Records excerpted from a collection:
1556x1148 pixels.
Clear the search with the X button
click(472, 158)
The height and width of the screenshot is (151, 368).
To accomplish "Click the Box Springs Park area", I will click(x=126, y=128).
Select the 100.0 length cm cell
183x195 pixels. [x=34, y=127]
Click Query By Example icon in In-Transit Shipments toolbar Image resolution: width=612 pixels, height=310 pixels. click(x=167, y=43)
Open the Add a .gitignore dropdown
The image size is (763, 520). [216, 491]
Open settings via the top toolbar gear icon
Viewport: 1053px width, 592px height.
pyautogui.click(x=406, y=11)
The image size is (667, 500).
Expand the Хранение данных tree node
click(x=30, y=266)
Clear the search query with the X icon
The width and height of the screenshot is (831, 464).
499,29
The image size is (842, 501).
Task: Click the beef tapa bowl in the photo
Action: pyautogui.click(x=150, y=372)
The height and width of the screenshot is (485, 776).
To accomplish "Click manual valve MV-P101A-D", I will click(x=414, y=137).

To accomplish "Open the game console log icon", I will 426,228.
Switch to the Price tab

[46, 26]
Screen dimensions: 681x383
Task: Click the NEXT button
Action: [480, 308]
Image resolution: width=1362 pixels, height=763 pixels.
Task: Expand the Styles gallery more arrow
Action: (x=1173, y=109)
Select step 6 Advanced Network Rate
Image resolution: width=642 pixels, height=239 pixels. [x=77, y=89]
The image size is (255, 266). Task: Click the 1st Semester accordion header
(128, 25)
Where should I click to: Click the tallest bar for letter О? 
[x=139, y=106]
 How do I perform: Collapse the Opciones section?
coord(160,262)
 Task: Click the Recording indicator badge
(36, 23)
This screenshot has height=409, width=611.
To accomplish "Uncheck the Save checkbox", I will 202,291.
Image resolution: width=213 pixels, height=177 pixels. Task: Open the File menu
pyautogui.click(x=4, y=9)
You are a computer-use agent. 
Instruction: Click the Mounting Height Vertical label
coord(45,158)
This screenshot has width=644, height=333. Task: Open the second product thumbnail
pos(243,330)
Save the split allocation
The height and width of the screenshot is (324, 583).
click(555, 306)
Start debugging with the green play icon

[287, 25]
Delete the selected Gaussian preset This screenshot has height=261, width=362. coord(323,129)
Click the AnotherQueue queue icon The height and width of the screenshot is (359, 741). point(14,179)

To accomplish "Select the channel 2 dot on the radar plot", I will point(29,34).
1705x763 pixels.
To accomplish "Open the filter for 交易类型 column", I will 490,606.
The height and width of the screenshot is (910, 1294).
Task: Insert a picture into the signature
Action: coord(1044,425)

What the exercise asks:
Reproduce the lines from the one containing "1705x763 pixels." to the end of the entries, keeping both ends and adding nothing.

Solution below:
1705x763 pixels.
To accomplish "Open the filter for 交易类型 column", I will 490,606.
The height and width of the screenshot is (910, 1294).
Task: Insert a picture into the signature
Action: coord(1044,425)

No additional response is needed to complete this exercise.